結婚後に車を手放してからは、我が家の旅行は電車やバスが中心。どうしても車が必要な時に限りレンタカーを使いました。

 

2年前の夏、妻と一緒に東北に旅行しました。いつもの我が家流の旅程、そして、いつものように短い日程でしたが、楽しいひと時を過ごすことが出来ました。

 

我が家流の旅行とは言うものの、若い頃と違うのは慌ただしくあちこち見て回らないようになったことです。かつての私は、せっかく休みを取るのだから時間を目いっぱい使い切ろうと、忙しない日程を組みました。対する妻はゆっくりじっくり派です。妻と私は何年も時間配分でつまらない喧嘩をしてきましたが、歳を重ねるとともに私の方が妻に合わせるようになりました。

 

また昔の私は、訪れる先々でカメラやビデオレコーダーで景色や娘たちを撮りまくり、その場を堪能することなど考えもしませんでした。
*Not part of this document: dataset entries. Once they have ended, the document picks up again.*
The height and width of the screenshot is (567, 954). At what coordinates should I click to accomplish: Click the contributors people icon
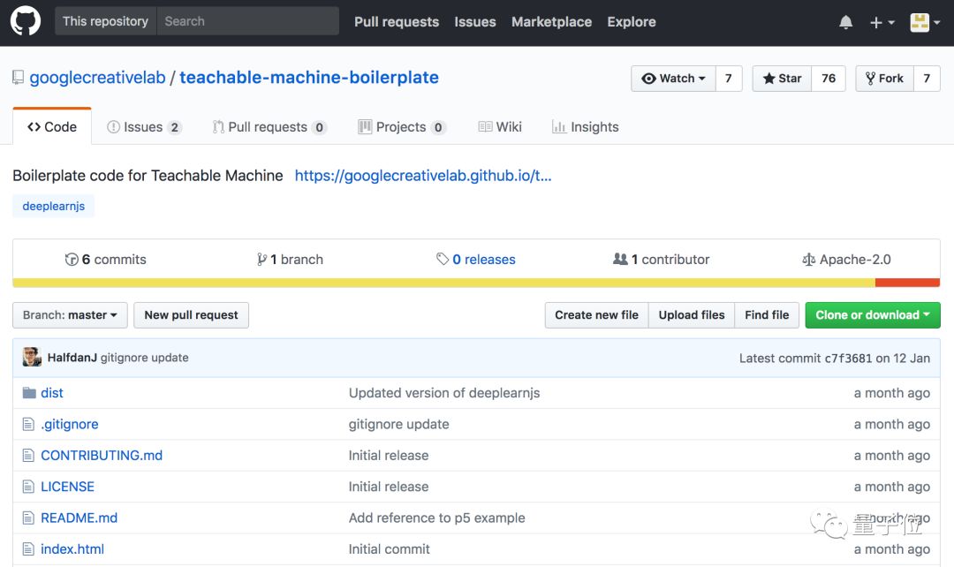click(620, 260)
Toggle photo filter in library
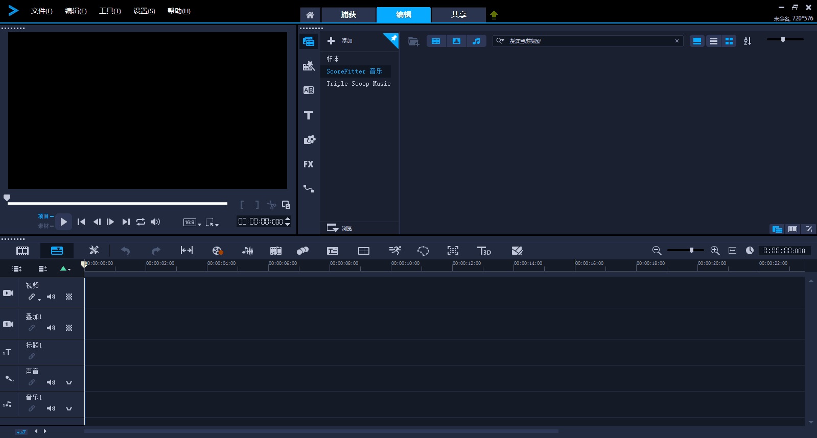The height and width of the screenshot is (438, 817). [456, 41]

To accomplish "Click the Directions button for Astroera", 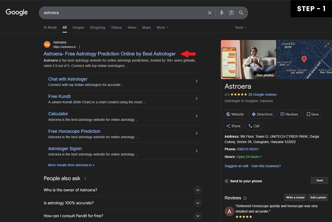I will coord(262,114).
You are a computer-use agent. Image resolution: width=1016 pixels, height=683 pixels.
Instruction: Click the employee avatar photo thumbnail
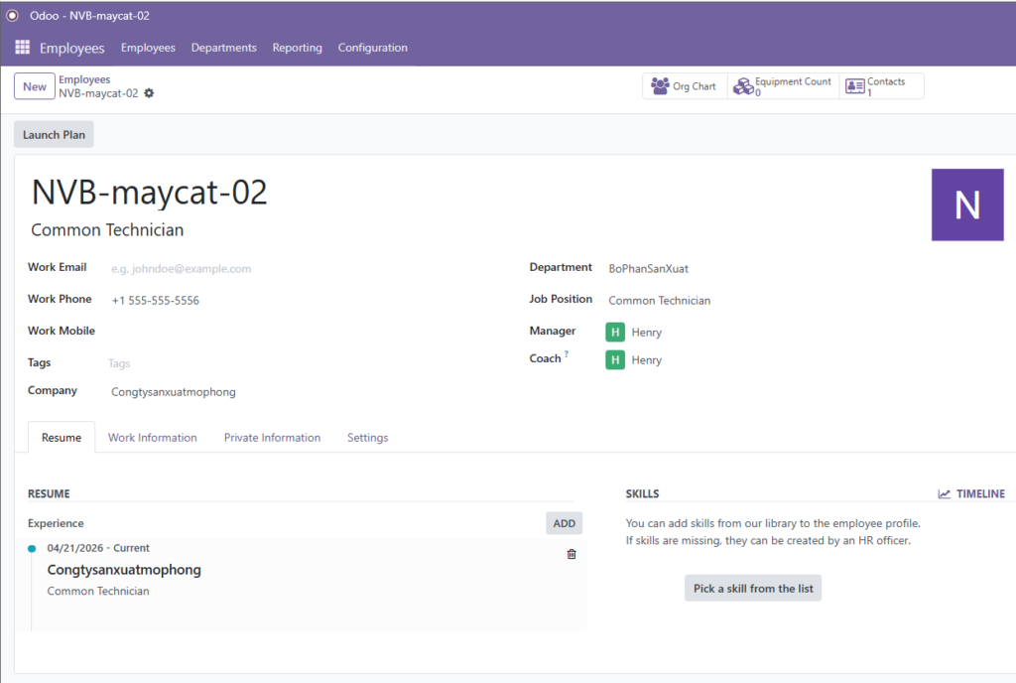(x=966, y=205)
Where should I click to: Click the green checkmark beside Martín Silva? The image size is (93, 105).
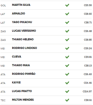pyautogui.click(x=67, y=5)
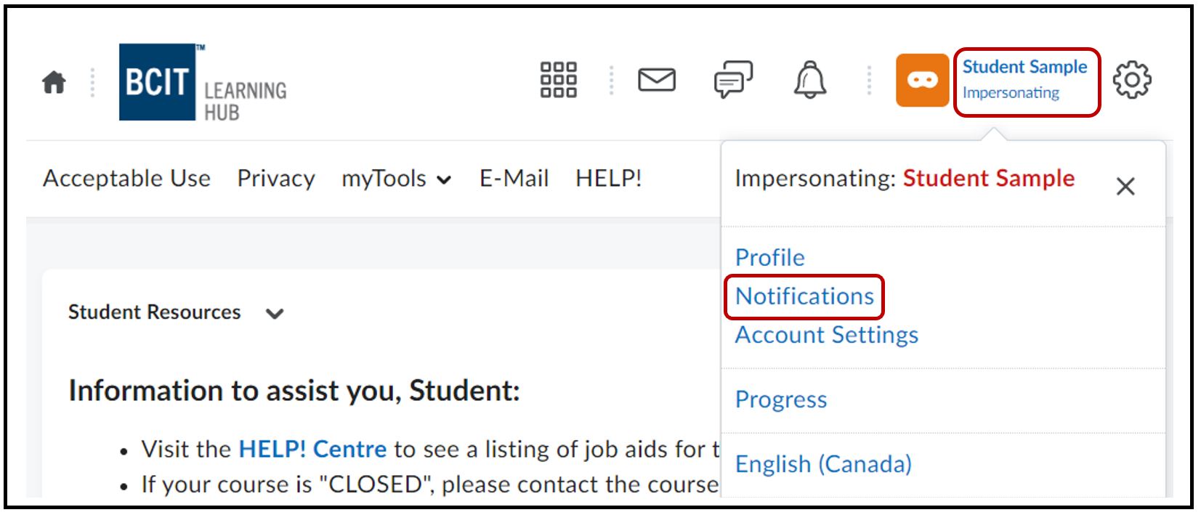Click the BCIT Learning Hub logo

(x=203, y=82)
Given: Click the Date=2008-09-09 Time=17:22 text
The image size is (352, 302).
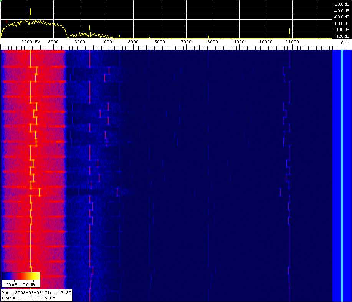Looking at the screenshot, I should tap(36, 292).
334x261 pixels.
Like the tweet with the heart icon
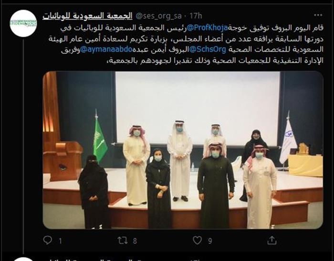click(x=197, y=240)
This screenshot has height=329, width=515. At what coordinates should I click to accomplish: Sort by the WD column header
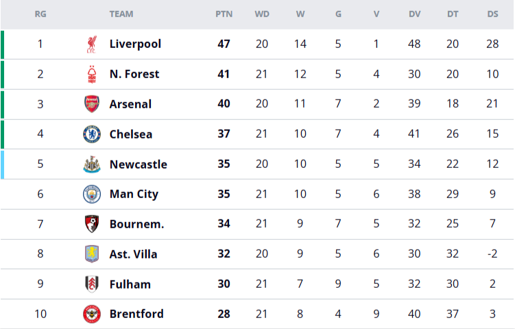pyautogui.click(x=262, y=14)
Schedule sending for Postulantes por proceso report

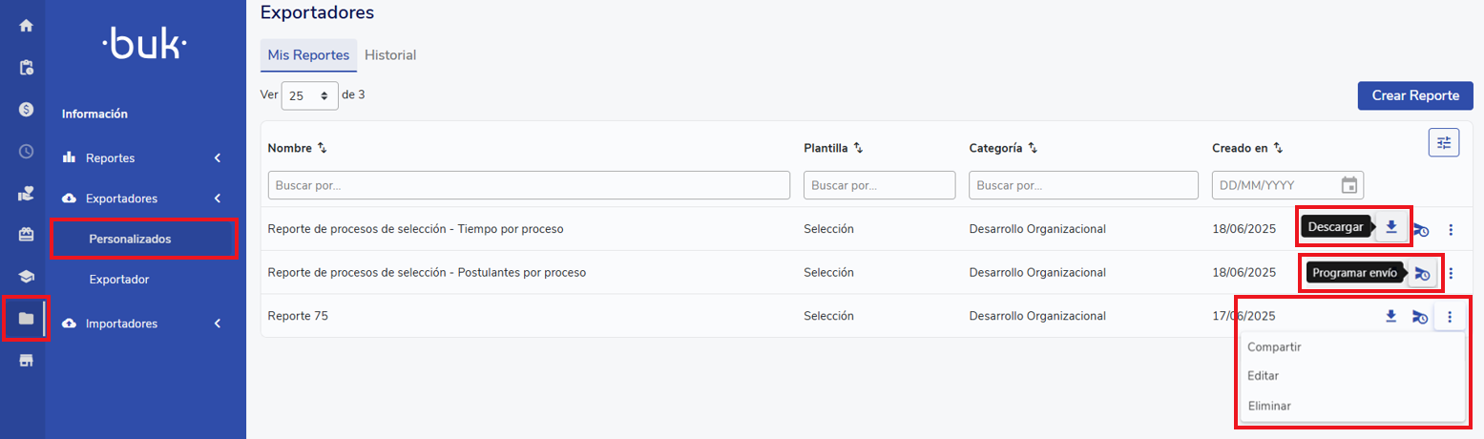click(1421, 273)
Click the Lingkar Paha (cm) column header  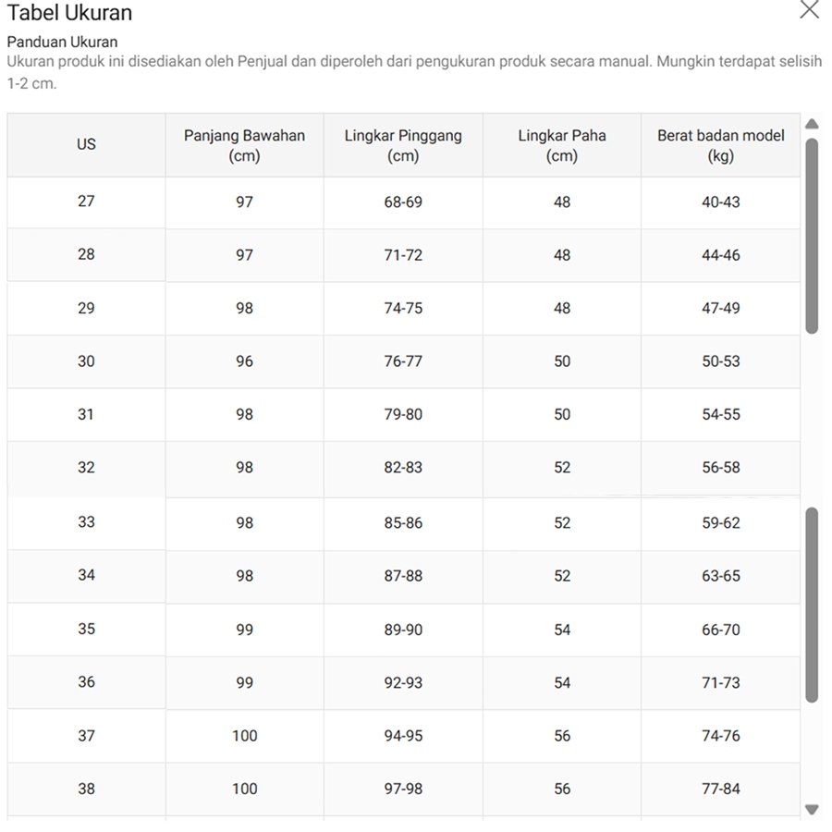coord(562,145)
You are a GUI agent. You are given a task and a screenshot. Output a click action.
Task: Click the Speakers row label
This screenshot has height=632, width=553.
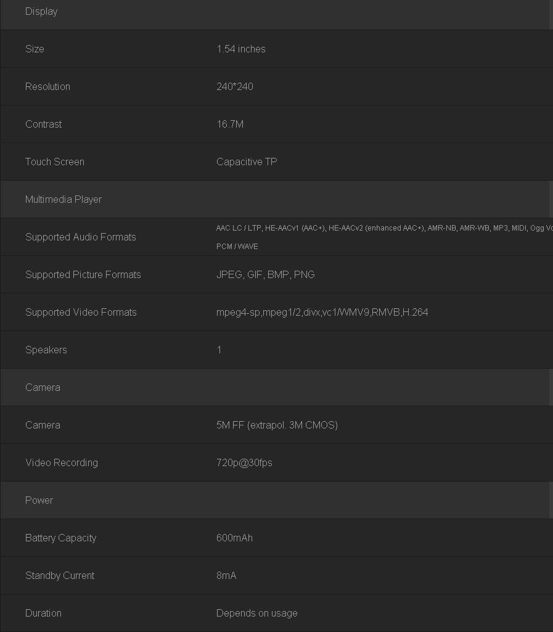tap(46, 350)
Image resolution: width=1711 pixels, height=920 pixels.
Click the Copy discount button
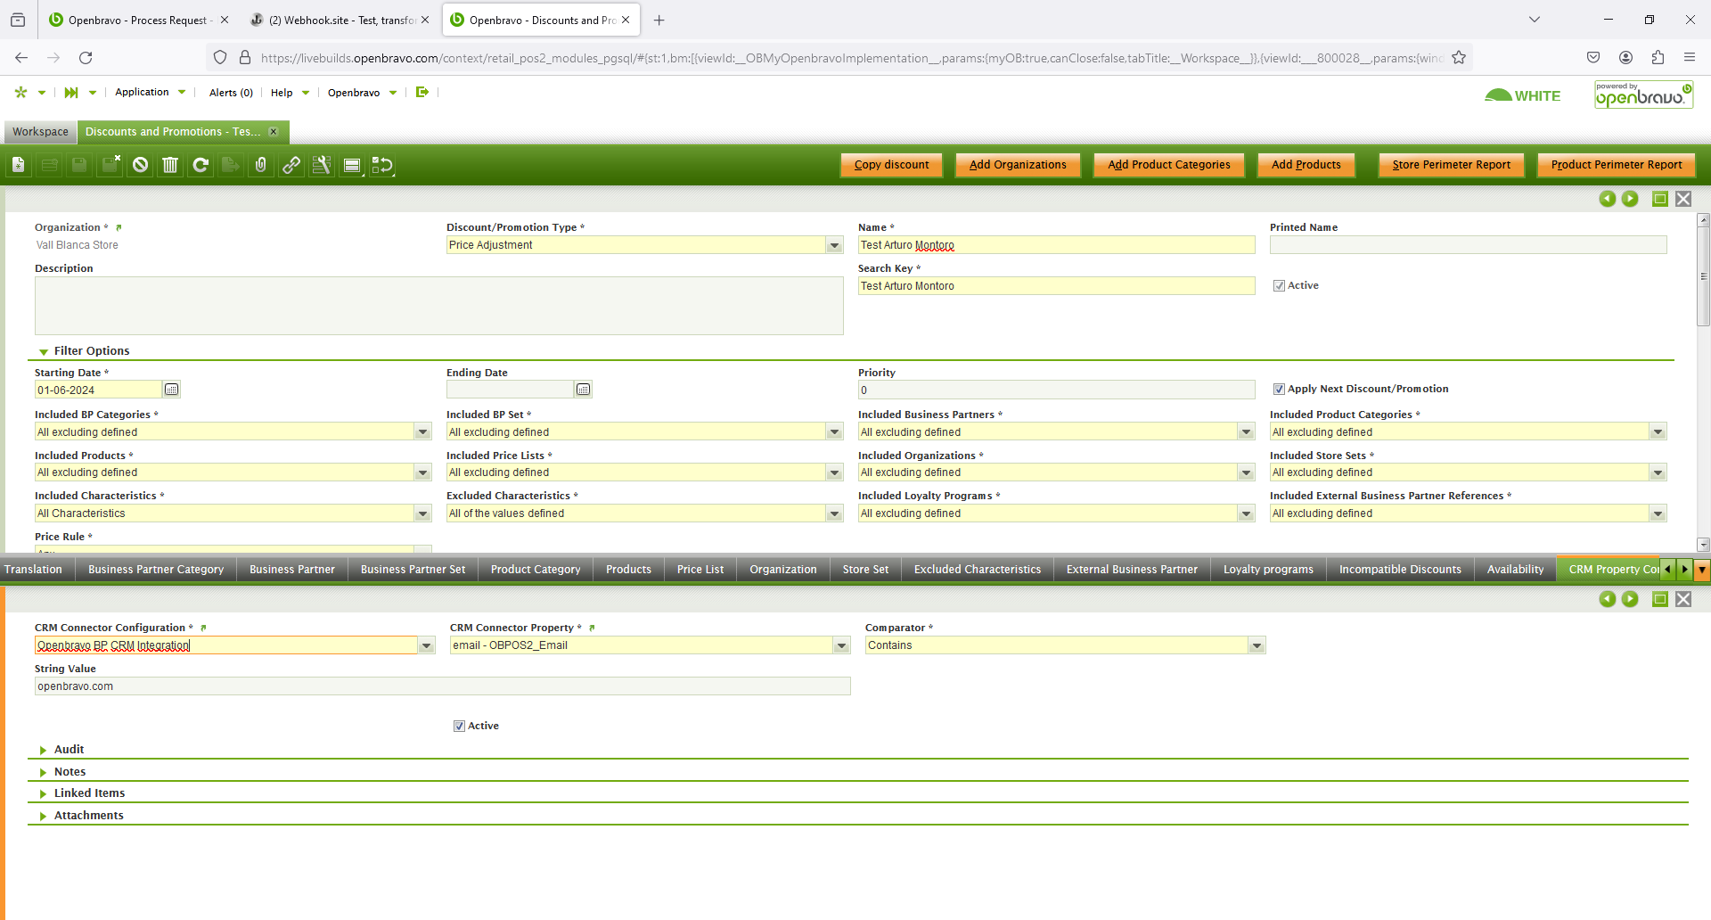pyautogui.click(x=891, y=165)
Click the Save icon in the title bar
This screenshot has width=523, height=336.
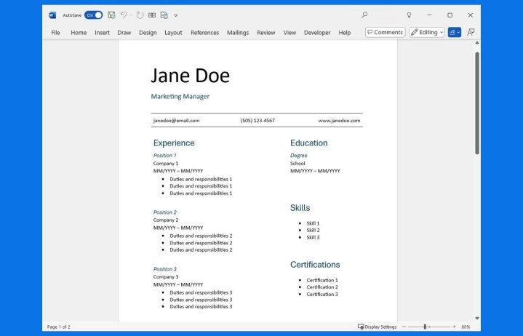[111, 15]
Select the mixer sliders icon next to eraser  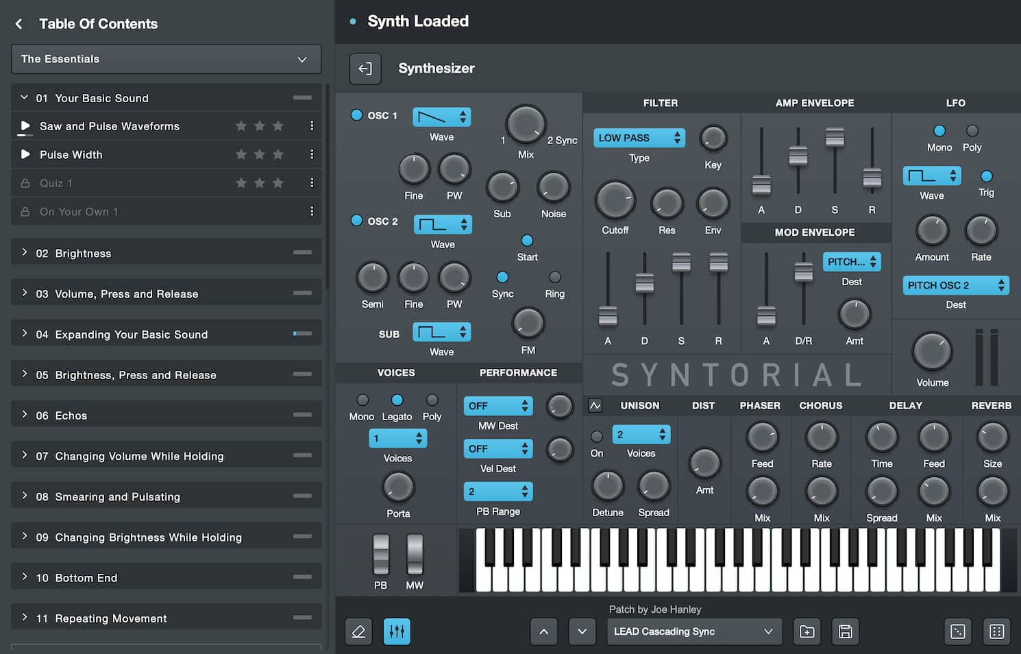[x=397, y=631]
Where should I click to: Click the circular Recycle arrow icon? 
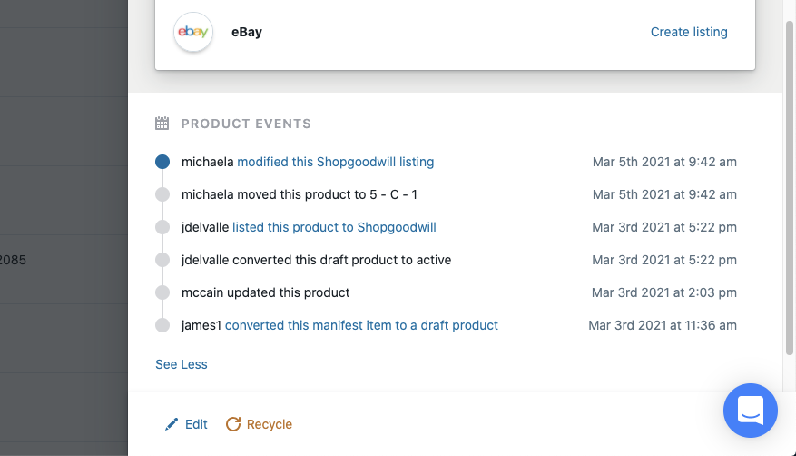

出来るだけ多くの家族の思い出を残そう。それだけで頭がいっぱいでした。結果、帰宅してから写真やビデオを整理していると、「こんなところに行ったっけ?」と、家族の非難を浴びることもありました。

 

やがて、娘たちに留守番を頼めるようになり、夫婦水入らずの旅行を楽しめるようになってからは、一眼レフもビデオレコーダーも持って行くことは止めました。今は携帯電話のカメラの質も馬鹿に出来ないほどに向上しました。また、妻も勝手に自分の気に入った光景をカメラに収めているので、私が撮影係となる意味も無くなりました。

 

写真やビデオを撮ることに囚われなくなると、行く先々で五感をフルに使って旅を楽しめるようになった気がします。目に焼きつけようと思うとものの見方が変わるのだと、遅ればせながら知りました。

 

また、訪問先も変わりました。娘たちを連れてきたら、退屈だと文句を言いそうな場所を夫婦で時間を気にせずにそぞろ歩き、他愛無い会話に花を咲かせることで、安らぎを感じることが出来ました。

 

決して、娘たちを邪魔だと思ったことなどありませんでしたが、これまでのワイワイガヤガヤの旅行から、大人の旅行(?)に変わり、私もようやく旅行の醍醐味が分かるようになりました。

 

来年の夏こそ

奥入瀬のせせらぎは、時間を忘れて聞き入ってしまうほど心地良く、その場を離れ難い気持ちにさせました。妻は絶対にまた来たいと言いました。

 

妻は常日頃、同じ場所を再訪するよりも、いろいろなところを旅したいと言っていたので、敢えて「また来たい」と言うのは意外な感じがしたのですが、奥入瀬渓流が余程気に入ったのでしょう。

 

ホテルのスタッフの方から、「今年は水量が少ないので、渓流の本当のすばらしさを見せられず残念」と聞いていました。私も奥入瀬の本来の姿を見てみたい気になりました。

 

あれから2度目の夏を迎えようとしています。コロナ禍や妻の病気で、今年も東北再訪の旅は叶いませんが、来年こそ、妻を連れて緑溢れる渓流の音を聞きに行きたいと考えています。